* **Exercise aim**:
Write out the listing exactly as it is given.

* **Records to process**:
= = = = =
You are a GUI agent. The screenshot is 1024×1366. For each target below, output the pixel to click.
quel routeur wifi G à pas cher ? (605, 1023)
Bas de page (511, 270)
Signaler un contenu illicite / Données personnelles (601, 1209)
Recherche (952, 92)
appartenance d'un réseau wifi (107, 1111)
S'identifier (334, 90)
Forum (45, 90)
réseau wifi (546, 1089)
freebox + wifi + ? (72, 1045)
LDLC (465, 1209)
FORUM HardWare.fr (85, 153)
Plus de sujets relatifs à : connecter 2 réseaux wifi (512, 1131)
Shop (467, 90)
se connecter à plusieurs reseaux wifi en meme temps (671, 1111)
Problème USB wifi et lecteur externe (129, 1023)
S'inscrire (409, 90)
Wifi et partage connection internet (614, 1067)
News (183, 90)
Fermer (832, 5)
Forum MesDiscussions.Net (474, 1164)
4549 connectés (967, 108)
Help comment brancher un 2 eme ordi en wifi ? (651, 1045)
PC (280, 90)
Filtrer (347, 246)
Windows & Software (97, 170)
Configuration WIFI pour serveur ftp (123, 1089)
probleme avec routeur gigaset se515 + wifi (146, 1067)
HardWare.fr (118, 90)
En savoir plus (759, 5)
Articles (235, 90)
= = = = =
* **Output for this task**:
You are a GUI agent. The screenshot is 1024×1366. For each target below, output the pixel to click.
quel routeur wifi G à pas cher ? (605, 1023)
Bas de page (511, 270)
Signaler un contenu illicite / Données personnelles (601, 1209)
Recherche (952, 92)
appartenance d'un réseau wifi (107, 1111)
S'identifier (334, 90)
Forum (45, 90)
réseau wifi (546, 1089)
freebox + wifi + ? (72, 1045)
LDLC (465, 1209)
FORUM HardWare.fr (85, 153)
Plus de sujets relatifs à : connecter 2 réseaux wifi (512, 1131)
Shop (467, 90)
se connecter à plusieurs reseaux wifi en meme temps (671, 1111)
Problème USB wifi et lecteur externe (129, 1023)
S'inscrire (409, 90)
Wifi et partage connection internet (614, 1067)
News (183, 90)
Fermer (832, 5)
Forum MesDiscussions.Net (474, 1164)
4549 connectés (967, 108)
Help comment brancher un 2 eme ordi en wifi ? (651, 1045)
PC (280, 90)
Filtrer (347, 246)
Windows & Software (97, 170)
Configuration WIFI pour serveur ftp (123, 1089)
probleme avec routeur gigaset se515 + wifi (146, 1067)
HardWare.fr (118, 90)
En savoir plus (759, 5)
Articles (235, 90)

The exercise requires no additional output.